↓↓↓

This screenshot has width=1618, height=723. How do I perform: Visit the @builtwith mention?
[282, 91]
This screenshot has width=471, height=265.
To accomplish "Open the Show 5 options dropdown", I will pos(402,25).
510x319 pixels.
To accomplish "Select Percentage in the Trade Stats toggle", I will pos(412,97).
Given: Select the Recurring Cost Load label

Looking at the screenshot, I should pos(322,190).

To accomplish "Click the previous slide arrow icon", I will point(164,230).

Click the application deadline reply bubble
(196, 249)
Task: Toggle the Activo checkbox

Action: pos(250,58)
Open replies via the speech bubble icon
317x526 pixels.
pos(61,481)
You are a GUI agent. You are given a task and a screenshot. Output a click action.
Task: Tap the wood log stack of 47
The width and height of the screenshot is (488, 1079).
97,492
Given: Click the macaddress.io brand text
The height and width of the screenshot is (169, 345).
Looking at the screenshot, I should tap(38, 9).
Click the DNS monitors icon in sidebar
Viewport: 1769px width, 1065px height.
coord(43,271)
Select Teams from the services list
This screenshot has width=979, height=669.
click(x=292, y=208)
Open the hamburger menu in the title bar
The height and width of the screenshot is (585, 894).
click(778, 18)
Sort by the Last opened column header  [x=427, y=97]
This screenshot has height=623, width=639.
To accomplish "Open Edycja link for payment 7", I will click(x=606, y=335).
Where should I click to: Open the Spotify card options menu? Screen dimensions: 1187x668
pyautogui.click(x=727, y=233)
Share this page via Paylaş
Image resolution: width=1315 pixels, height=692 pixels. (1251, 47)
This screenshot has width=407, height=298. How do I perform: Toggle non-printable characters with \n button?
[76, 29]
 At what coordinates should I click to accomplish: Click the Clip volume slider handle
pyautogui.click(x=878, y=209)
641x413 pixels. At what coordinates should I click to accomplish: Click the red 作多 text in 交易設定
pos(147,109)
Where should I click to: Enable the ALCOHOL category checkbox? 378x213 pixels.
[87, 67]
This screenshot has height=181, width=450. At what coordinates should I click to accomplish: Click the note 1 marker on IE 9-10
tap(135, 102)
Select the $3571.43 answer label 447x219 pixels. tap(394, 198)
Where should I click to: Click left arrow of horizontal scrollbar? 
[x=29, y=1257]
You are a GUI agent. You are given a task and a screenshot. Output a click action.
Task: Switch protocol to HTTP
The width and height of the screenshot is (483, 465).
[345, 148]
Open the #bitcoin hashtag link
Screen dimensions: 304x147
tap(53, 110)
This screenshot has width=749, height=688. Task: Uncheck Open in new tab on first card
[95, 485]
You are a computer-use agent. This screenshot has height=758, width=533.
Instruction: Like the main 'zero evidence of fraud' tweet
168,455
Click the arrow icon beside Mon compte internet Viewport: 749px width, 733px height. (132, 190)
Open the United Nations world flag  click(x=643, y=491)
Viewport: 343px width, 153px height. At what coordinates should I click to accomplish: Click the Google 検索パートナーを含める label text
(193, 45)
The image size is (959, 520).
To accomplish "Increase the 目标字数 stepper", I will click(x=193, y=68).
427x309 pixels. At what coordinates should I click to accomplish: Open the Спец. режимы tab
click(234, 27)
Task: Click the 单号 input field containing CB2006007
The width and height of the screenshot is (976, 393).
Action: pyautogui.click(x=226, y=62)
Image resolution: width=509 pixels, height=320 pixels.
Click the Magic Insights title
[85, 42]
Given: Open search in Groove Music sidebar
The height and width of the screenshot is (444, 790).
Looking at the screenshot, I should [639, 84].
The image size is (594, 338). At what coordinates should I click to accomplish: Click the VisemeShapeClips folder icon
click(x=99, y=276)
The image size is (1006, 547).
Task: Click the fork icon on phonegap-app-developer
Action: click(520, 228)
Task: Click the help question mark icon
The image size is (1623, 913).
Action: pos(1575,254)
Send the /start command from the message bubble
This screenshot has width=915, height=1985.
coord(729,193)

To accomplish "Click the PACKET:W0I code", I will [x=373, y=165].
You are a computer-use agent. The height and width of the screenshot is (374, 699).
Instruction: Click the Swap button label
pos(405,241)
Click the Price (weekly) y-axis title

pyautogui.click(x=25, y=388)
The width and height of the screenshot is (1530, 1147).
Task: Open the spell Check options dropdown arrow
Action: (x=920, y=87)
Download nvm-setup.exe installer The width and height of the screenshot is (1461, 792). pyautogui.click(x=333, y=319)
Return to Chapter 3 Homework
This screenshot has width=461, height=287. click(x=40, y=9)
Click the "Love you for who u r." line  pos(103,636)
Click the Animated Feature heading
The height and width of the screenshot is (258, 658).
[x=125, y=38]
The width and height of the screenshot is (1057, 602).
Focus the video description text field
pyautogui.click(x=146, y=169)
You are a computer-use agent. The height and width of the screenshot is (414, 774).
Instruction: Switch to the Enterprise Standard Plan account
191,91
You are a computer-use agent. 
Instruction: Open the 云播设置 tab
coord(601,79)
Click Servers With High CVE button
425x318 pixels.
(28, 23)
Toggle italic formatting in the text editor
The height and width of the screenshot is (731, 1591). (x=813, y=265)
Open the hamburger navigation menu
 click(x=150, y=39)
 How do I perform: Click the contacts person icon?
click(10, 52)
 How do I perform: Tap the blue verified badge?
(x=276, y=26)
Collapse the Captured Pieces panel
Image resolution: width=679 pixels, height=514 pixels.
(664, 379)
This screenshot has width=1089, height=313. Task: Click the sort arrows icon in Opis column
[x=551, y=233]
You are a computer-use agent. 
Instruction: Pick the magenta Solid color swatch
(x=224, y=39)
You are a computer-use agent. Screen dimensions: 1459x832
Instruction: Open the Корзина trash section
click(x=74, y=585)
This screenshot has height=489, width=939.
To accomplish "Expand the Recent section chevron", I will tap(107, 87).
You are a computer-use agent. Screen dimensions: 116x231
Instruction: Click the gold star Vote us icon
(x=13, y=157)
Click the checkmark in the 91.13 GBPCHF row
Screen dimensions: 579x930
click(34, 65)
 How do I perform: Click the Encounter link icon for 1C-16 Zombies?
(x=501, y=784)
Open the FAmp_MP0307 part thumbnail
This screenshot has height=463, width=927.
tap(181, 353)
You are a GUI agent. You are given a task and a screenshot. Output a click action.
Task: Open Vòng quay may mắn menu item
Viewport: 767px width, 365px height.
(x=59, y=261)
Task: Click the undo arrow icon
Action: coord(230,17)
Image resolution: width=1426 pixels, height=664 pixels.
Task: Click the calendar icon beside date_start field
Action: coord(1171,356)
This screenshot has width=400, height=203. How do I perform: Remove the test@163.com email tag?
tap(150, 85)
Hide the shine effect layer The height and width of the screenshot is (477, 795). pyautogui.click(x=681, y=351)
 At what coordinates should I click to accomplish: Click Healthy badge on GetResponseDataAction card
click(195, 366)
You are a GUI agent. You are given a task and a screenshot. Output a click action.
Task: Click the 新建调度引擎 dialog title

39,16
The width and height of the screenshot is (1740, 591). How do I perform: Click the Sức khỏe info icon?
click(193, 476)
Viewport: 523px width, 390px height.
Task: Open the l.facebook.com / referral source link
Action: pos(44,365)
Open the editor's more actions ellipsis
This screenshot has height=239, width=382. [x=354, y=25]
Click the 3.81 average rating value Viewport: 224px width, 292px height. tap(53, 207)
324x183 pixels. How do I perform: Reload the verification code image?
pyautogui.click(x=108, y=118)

↑↑↑

*Given problem*
Reproduce all of the material above verbatim, line for line.

*Output for this task*
This screenshot has width=1618, height=723. How do I perform: Visit the @builtwith mention?
[282, 91]
This screenshot has width=471, height=265.
To accomplish "Open the Show 5 options dropdown", I will pos(402,25).
510x319 pixels.
To accomplish "Select Percentage in the Trade Stats toggle", I will pos(412,97).
Given: Select the Recurring Cost Load label

Looking at the screenshot, I should pos(322,190).

To accomplish "Click the previous slide arrow icon", I will point(164,230).

Click the application deadline reply bubble
(196, 249)
Task: Toggle the Activo checkbox

Action: pos(250,58)
Open replies via the speech bubble icon
317x526 pixels.
pos(61,481)
You are a GUI agent. You are given a task and a screenshot. Output a click action.
Task: Tap the wood log stack of 47
The width and height of the screenshot is (488, 1079).
97,492
Given: Click the macaddress.io brand text
The height and width of the screenshot is (169, 345).
Looking at the screenshot, I should tap(38, 9).
Click the DNS monitors icon in sidebar
Viewport: 1769px width, 1065px height.
coord(43,271)
Select Teams from the services list
This screenshot has width=979, height=669.
click(x=292, y=208)
Open the hamburger menu in the title bar
The height and width of the screenshot is (585, 894).
click(778, 18)
Sort by the Last opened column header  [x=427, y=97]
This screenshot has height=623, width=639.
To accomplish "Open Edycja link for payment 7", I will click(x=606, y=335).
Where should I click to: Open the Spotify card options menu? Screen dimensions: 1187x668
pyautogui.click(x=727, y=233)
Share this page via Paylaş
Image resolution: width=1315 pixels, height=692 pixels. (1251, 47)
This screenshot has width=407, height=298. How do I perform: Toggle non-printable characters with \n button?
[76, 29]
 At what coordinates should I click to accomplish: Click the Clip volume slider handle
pyautogui.click(x=878, y=209)
641x413 pixels. At what coordinates should I click to accomplish: Click the red 作多 text in 交易設定
pos(147,109)
Where should I click to: Enable the ALCOHOL category checkbox? 378x213 pixels.
[87, 67]
This screenshot has height=181, width=450. At what coordinates should I click to accomplish: Click the note 1 marker on IE 9-10
tap(135, 102)
Select the $3571.43 answer label 447x219 pixels. tap(394, 198)
Where should I click to: Click left arrow of horizontal scrollbar? 
[x=29, y=1257]
You are a GUI agent. You are given a task and a screenshot. Output a click action.
Task: Switch protocol to HTTP
The width and height of the screenshot is (483, 465).
[345, 148]
Open the #bitcoin hashtag link
Screen dimensions: 304x147
tap(53, 110)
This screenshot has width=749, height=688. Task: Uncheck Open in new tab on first card
[95, 485]
You are a computer-use agent. This screenshot has height=758, width=533.
Instruction: Like the main 'zero evidence of fraud' tweet
168,455
Click the arrow icon beside Mon compte internet Viewport: 749px width, 733px height. (132, 190)
Open the United Nations world flag  click(x=643, y=491)
Viewport: 343px width, 153px height. At what coordinates should I click to accomplish: Click the Google 検索パートナーを含める label text
(193, 45)
The image size is (959, 520).
To accomplish "Increase the 目标字数 stepper", I will click(x=193, y=68).
427x309 pixels. At what coordinates should I click to accomplish: Open the Спец. режимы tab
click(234, 27)
Task: Click the 单号 input field containing CB2006007
The width and height of the screenshot is (976, 393).
Action: pyautogui.click(x=226, y=62)
Image resolution: width=509 pixels, height=320 pixels.
Click the Magic Insights title
[85, 42]
Given: Open search in Groove Music sidebar
The height and width of the screenshot is (444, 790).
Looking at the screenshot, I should [639, 84].
The image size is (594, 338). At what coordinates should I click to accomplish: Click the VisemeShapeClips folder icon
click(x=99, y=276)
The image size is (1006, 547).
Task: Click the fork icon on phonegap-app-developer
Action: click(520, 228)
Task: Click the help question mark icon
The image size is (1623, 913).
Action: pos(1575,254)
Send the /start command from the message bubble
This screenshot has width=915, height=1985.
coord(729,193)

To accomplish "Click the PACKET:W0I code", I will [x=373, y=165].
You are a computer-use agent. The height and width of the screenshot is (374, 699).
Instruction: Click the Swap button label
pos(405,241)
Click the Price (weekly) y-axis title

pyautogui.click(x=25, y=388)
The width and height of the screenshot is (1530, 1147).
Task: Open the spell Check options dropdown arrow
Action: (x=920, y=87)
Download nvm-setup.exe installer The width and height of the screenshot is (1461, 792). pyautogui.click(x=333, y=319)
Return to Chapter 3 Homework
This screenshot has width=461, height=287. click(x=40, y=9)
Click the "Love you for who u r." line  pos(103,636)
Click the Animated Feature heading
The height and width of the screenshot is (258, 658).
[x=125, y=38]
The width and height of the screenshot is (1057, 602).
Focus the video description text field
pyautogui.click(x=146, y=169)
You are a computer-use agent. The height and width of the screenshot is (414, 774).
Instruction: Switch to the Enterprise Standard Plan account
191,91
You are a computer-use agent. 
Instruction: Open the 云播设置 tab
coord(601,79)
Click Servers With High CVE button
425x318 pixels.
(28, 23)
Toggle italic formatting in the text editor
The height and width of the screenshot is (731, 1591). (x=813, y=265)
Open the hamburger navigation menu
 click(x=150, y=39)
 How do I perform: Click the contacts person icon?
click(10, 52)
 How do I perform: Tap the blue verified badge?
(x=276, y=26)
Collapse the Captured Pieces panel
Image resolution: width=679 pixels, height=514 pixels.
(664, 379)
This screenshot has width=1089, height=313. Task: Click the sort arrows icon in Opis column
[x=551, y=233]
You are a computer-use agent. 
Instruction: Pick the magenta Solid color swatch
(x=224, y=39)
You are a computer-use agent. Screen dimensions: 1459x832
Instruction: Open the Корзина trash section
click(x=74, y=585)
This screenshot has height=489, width=939.
To accomplish "Expand the Recent section chevron", I will tap(107, 87).
You are a computer-use agent. Screen dimensions: 116x231
Instruction: Click the gold star Vote us icon
(x=13, y=157)
Click the checkmark in the 91.13 GBPCHF row
Screen dimensions: 579x930
click(34, 65)
 How do I perform: Click the Encounter link icon for 1C-16 Zombies?
(x=501, y=784)
Open the FAmp_MP0307 part thumbnail
This screenshot has height=463, width=927.
tap(181, 353)
You are a GUI agent. You are given a task and a screenshot. Output a click action.
Task: Open Vòng quay may mắn menu item
Viewport: 767px width, 365px height.
(x=59, y=261)
Task: Click the undo arrow icon
Action: coord(230,17)
Image resolution: width=1426 pixels, height=664 pixels.
Task: Click the calendar icon beside date_start field
Action: coord(1171,356)
This screenshot has width=400, height=203. How do I perform: Remove the test@163.com email tag?
tap(150, 85)
Hide the shine effect layer The height and width of the screenshot is (477, 795). pyautogui.click(x=681, y=351)
 At what coordinates should I click to accomplish: Click Healthy badge on GetResponseDataAction card
click(195, 366)
You are a GUI agent. You are given a task and a screenshot. Output a click action.
Task: Click the 新建调度引擎 dialog title

39,16
The width and height of the screenshot is (1740, 591). How do I perform: Click the Sức khỏe info icon?
click(193, 476)
Viewport: 523px width, 390px height.
Task: Open the l.facebook.com / referral source link
Action: pos(44,365)
Open the editor's more actions ellipsis
This screenshot has height=239, width=382. [x=354, y=25]
Click the 3.81 average rating value Viewport: 224px width, 292px height. tap(53, 207)
324x183 pixels. How do I perform: Reload the verification code image?
pyautogui.click(x=108, y=118)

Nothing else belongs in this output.